What names have you, if any - made up?
======
klunger
Real first name! I was a Starbucks barista back in college. This is very
useful for keeping orders straight when it is busy. If 20 people are in line
and the baristas are running around trying to make the drinks, and 7 of those
people ordered a grande latte, that are all slightly different... you want
people to get the specific drink they paid for. After all, they are paying to
make sure it is 2% no foam sugar free vanilla etc. Sure, this is marked on the
cup but 1) it is often blocked by the cup holder and 2) people are much more
likely to pick up the right thing with their name on it than the barista drink
making codes.

That kind of situation happens all the time. Sure you could give order
numbers, but names are a bit nicer.

Also, if you go in the same time everyday, you will probably see the same
baristas.

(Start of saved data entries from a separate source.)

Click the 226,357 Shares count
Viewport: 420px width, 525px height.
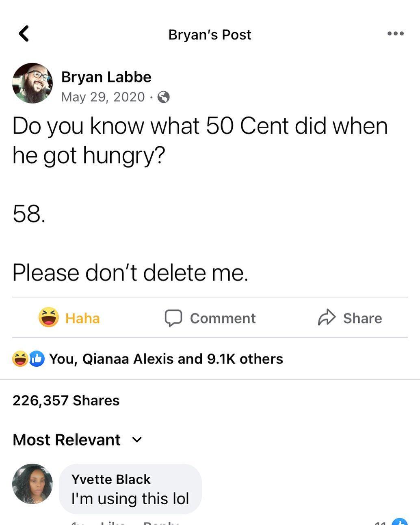66,400
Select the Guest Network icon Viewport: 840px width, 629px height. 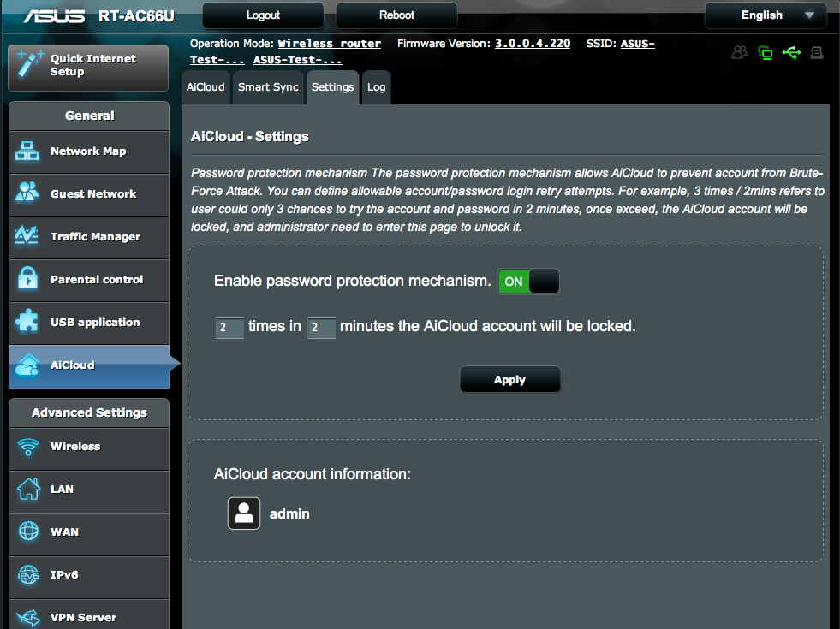[28, 194]
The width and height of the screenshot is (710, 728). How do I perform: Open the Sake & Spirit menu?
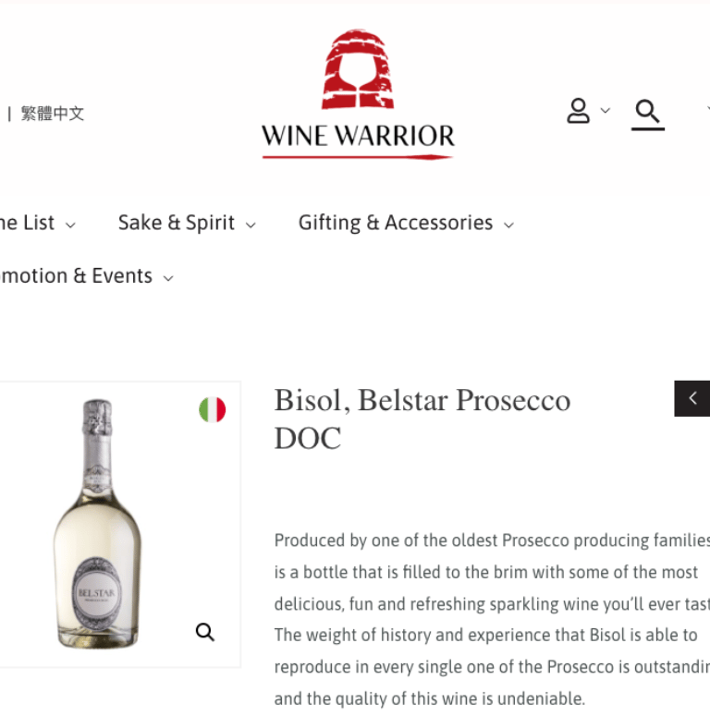[176, 223]
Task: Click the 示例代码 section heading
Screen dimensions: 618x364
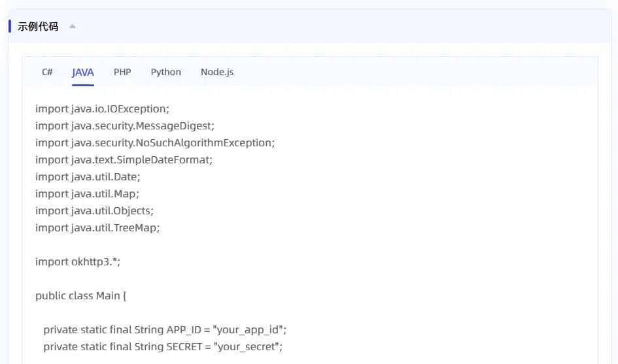Action: pos(38,27)
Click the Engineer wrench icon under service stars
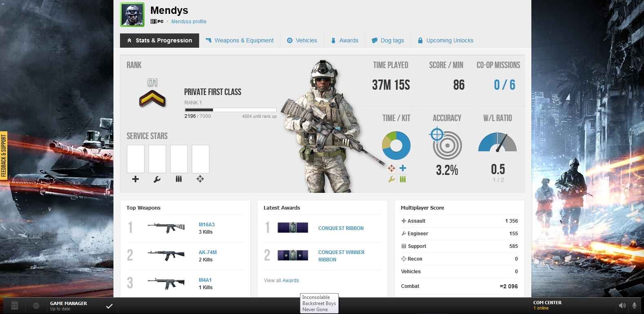 tap(157, 179)
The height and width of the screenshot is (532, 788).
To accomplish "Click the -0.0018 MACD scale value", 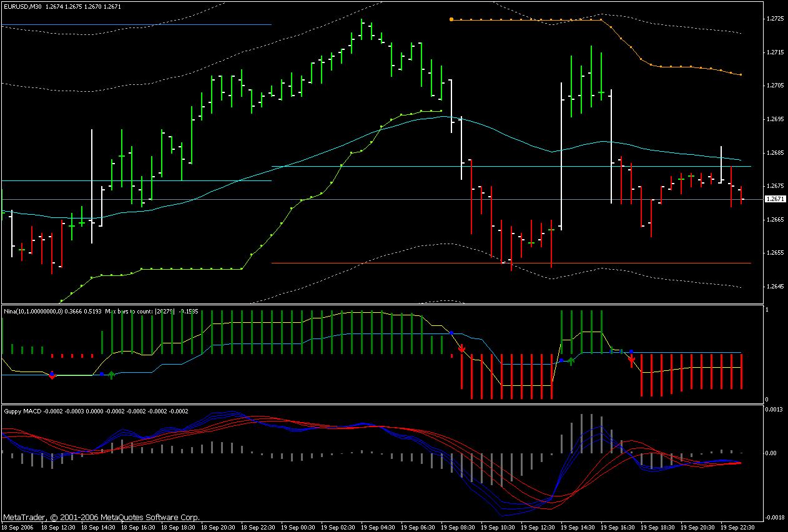I will [774, 518].
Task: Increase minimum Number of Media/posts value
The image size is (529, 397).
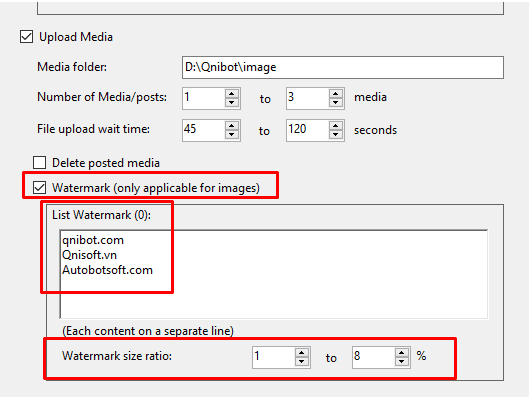Action: 232,94
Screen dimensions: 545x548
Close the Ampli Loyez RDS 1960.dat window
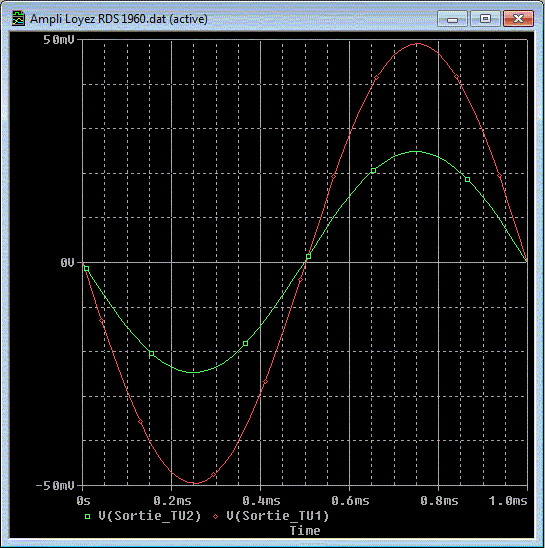(x=518, y=19)
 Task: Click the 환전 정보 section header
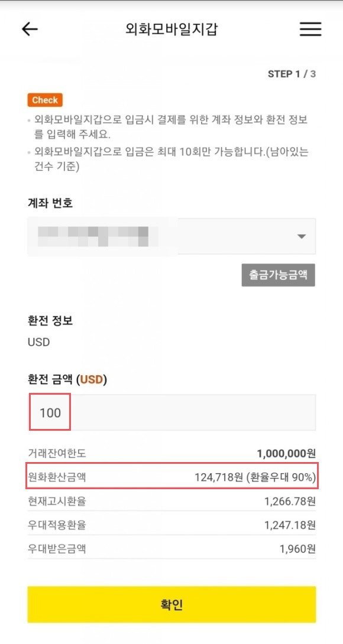50,320
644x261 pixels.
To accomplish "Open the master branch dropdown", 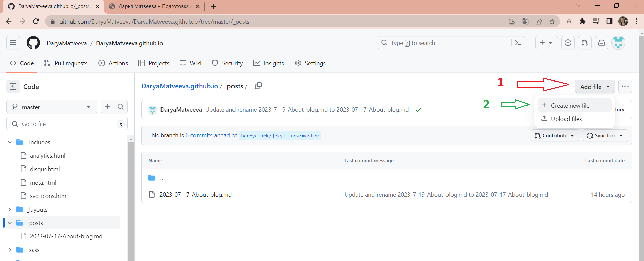I will 52,107.
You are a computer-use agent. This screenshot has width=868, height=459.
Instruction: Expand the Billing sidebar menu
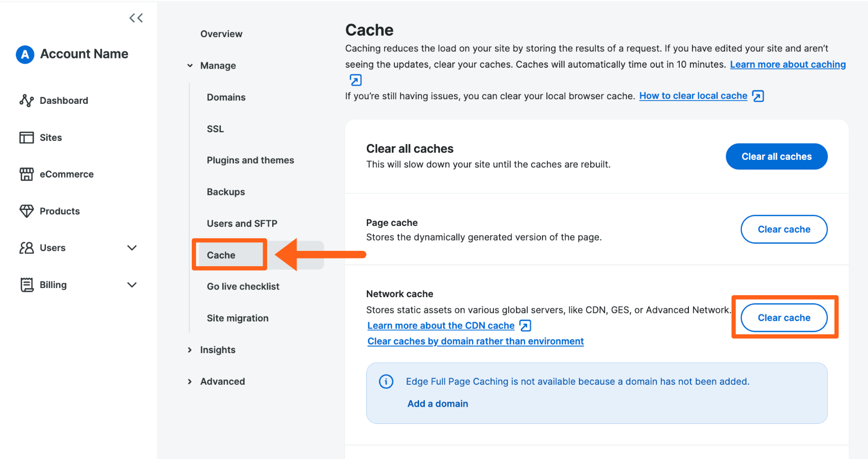[x=132, y=284]
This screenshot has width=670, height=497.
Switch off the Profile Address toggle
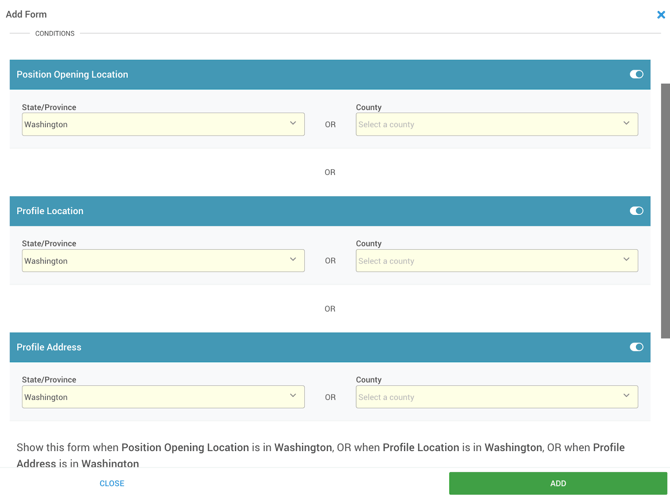coord(636,347)
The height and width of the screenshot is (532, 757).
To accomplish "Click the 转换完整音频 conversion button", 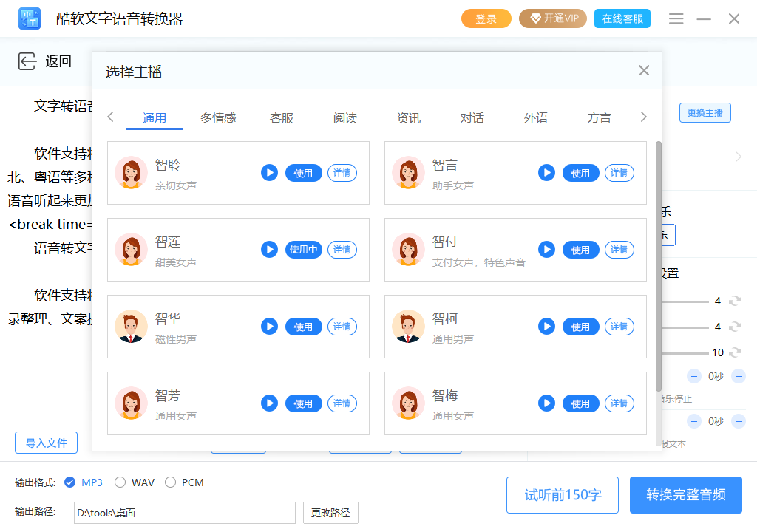I will point(685,495).
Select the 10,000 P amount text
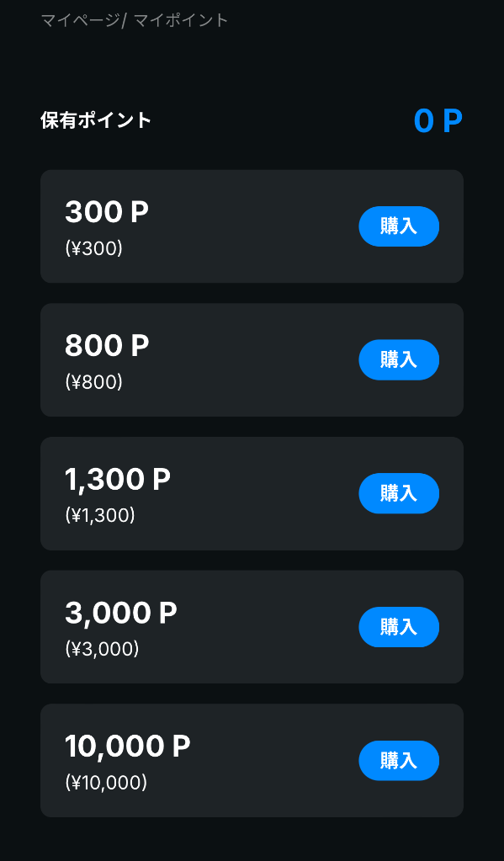Screen dimensions: 504x861 tap(127, 747)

Then, they can write your name without even asking and it is cozy.

------
thejteam
Slightly offtopic, but when a cashier asks for my phone number I've taken to
replying "sorry, I'm married."

------
kewball
I use a different name every time to keep things interesting. I am quite a
large guy so saying my name is Susan always shocks the barista and makes
others chuckle when my name gets called. I try christmas themed ones like
rudolph and blitzen during christmas season.

My real name is Kewan which is difficult for people to get right when they
first hear it so I often just use Kew or Q which is quite funny when they call
"coffee for Kew"

------
willcate
Real first name. They only ask my name if they are busy, so obviously it's to
keep the orders straight. If they aren't busy, they don't.

------
PeekPoke
Costa Ihzbeta.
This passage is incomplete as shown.